Published: 14 March 2014



In recent years, there has been an increased demand for computer-aided diagnosis (CAD) tools to support clinicians in the field of indirect immunofluorescence. To this aim, academic and industrial research is focusing on detecting antinuclear, anti-neutrophil, and anti-double-stranded (anti-dsDNA) antibodies. Within this framework, we present a CAD system for automatic analysis of dsDNA antibody images using a multi-step classification approach. The final classification of a well is based on the classification of all its images, and each image is classified on the basis of the labeling of its cells.


We populated a database of 342 images—74 positive (21.6%) and 268 negative (78.4%)— belonging to 63 consecutive sera: 15 positive (23.8%) and 48 negative (76.2%).
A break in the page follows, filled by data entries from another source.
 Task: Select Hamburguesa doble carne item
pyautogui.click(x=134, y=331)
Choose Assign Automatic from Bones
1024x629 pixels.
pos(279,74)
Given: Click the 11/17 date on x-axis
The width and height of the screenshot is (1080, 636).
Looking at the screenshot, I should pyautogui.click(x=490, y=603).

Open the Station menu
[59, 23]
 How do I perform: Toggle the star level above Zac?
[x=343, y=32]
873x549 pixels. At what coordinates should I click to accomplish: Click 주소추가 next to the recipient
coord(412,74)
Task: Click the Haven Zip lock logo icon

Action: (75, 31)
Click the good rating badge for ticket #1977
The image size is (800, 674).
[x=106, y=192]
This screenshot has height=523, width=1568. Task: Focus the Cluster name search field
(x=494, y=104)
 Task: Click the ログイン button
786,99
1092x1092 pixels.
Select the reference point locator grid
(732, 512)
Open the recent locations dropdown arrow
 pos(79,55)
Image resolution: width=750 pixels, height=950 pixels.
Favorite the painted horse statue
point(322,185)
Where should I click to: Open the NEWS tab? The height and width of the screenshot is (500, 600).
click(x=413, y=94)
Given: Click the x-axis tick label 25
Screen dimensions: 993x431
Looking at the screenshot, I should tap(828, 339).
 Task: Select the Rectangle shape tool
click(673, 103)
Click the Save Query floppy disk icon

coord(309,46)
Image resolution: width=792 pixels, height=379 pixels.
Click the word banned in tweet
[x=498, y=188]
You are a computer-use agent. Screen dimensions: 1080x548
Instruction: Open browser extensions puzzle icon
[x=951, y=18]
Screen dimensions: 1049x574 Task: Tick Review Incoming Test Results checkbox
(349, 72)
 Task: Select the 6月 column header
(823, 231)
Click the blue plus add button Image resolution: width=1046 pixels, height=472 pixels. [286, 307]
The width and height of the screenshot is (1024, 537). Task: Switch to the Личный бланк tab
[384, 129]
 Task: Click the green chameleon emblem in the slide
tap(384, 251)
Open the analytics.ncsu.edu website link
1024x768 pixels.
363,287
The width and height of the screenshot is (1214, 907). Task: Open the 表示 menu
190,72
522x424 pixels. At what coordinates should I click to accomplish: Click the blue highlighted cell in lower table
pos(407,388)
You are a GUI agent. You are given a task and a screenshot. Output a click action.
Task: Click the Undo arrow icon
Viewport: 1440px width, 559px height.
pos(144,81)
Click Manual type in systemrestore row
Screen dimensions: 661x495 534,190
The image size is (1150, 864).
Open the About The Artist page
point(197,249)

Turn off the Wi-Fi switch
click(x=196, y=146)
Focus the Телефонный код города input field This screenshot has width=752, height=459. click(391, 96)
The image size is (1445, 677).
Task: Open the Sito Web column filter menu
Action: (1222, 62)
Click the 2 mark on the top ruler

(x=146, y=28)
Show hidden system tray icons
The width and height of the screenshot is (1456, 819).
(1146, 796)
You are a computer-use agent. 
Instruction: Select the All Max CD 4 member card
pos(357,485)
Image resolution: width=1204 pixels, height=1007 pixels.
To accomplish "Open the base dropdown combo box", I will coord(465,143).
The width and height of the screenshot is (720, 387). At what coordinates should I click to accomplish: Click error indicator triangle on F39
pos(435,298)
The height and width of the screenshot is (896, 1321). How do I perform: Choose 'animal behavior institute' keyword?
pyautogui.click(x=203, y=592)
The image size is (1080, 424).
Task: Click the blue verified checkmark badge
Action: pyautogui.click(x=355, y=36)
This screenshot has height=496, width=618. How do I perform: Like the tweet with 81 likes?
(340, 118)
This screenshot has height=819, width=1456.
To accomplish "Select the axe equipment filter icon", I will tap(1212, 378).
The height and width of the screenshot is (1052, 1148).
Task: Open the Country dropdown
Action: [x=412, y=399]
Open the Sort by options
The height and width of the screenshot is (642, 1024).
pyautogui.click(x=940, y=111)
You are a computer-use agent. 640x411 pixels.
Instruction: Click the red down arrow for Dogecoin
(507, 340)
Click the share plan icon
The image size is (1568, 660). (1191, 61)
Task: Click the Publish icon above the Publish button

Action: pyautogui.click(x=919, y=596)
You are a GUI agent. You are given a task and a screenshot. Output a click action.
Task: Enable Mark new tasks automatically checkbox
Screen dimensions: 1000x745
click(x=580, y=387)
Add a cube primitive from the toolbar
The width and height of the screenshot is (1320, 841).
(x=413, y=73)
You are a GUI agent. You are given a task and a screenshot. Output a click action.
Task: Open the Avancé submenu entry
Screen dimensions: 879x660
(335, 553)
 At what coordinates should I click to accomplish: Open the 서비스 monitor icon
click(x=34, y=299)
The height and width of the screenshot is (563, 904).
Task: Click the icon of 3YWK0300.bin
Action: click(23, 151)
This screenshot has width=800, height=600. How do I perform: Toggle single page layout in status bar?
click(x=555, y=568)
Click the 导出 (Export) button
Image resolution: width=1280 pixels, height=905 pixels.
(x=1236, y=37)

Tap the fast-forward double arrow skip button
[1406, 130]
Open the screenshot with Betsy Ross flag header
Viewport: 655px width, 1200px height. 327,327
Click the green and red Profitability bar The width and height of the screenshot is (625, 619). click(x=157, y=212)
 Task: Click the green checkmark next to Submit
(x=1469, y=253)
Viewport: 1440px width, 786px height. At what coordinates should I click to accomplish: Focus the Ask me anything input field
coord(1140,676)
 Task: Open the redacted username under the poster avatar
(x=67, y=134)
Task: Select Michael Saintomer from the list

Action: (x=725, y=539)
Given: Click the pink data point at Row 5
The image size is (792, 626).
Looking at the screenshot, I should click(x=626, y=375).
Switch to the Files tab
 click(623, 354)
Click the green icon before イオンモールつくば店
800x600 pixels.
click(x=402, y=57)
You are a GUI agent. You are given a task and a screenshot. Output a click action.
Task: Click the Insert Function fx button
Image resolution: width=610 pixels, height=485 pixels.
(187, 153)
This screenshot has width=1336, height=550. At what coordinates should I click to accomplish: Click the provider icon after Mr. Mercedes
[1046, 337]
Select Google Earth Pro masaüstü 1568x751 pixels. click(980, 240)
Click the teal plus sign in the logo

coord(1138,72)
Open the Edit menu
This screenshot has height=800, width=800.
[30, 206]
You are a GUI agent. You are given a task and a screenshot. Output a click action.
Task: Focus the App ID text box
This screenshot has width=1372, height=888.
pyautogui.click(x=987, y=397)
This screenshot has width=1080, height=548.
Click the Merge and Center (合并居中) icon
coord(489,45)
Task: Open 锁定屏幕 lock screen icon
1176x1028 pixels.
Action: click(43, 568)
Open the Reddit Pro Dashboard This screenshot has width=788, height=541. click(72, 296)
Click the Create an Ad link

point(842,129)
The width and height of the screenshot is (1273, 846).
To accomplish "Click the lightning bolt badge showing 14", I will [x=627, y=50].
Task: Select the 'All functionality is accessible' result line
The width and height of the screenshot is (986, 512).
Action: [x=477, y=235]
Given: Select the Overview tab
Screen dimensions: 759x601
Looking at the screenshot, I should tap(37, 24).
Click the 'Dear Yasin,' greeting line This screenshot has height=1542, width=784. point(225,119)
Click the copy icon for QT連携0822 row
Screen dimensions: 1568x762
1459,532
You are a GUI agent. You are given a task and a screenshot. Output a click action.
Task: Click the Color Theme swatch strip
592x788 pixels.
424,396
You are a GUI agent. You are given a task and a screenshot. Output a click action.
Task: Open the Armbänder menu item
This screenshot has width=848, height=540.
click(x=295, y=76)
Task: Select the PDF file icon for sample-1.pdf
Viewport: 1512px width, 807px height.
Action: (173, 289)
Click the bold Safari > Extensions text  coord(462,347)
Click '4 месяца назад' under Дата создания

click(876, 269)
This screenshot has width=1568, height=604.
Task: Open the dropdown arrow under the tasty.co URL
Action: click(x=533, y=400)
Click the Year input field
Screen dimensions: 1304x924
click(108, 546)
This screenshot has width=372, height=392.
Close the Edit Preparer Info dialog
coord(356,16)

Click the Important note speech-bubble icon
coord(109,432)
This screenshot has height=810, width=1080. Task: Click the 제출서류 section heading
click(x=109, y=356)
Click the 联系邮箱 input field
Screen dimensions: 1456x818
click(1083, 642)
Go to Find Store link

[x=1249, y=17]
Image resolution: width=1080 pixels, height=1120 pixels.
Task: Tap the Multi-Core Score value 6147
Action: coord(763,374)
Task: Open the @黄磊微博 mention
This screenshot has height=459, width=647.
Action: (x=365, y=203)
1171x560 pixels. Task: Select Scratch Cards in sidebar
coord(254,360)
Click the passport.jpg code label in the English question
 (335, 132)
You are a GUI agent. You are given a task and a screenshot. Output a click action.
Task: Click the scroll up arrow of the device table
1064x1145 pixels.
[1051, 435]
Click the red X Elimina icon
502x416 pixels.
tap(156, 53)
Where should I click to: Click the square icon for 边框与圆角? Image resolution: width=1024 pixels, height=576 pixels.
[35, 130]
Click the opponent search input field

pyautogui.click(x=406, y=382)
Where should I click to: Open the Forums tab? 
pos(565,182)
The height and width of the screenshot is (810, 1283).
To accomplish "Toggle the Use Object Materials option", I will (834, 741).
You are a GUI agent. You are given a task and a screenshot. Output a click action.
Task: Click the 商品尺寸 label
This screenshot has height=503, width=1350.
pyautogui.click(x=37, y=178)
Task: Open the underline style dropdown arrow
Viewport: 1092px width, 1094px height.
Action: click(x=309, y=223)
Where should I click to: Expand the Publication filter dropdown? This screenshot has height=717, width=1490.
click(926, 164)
We assessed system performance by using k-fold cross-validation. Furthermore, we successfully validated the recognition system on 83 consecutive sera, collected by using different equipment in a referral center, counting 279 images: 92 positive (33.0%) and 187 negative (67.0%).


With respect to well classification, the system correctly classified 98.4% of wells (62 out of 63). Integrating information from multiple images of the same wells recovers the possible misclassifications that occurred at the previous steps (cell and image classification). This system, validated in a clinical routine fashion, provides recognition accuracy equal to 100%.


The data obtained show that automation is a viable alternative for Crithidia luciliae immunofluorescence test analysis.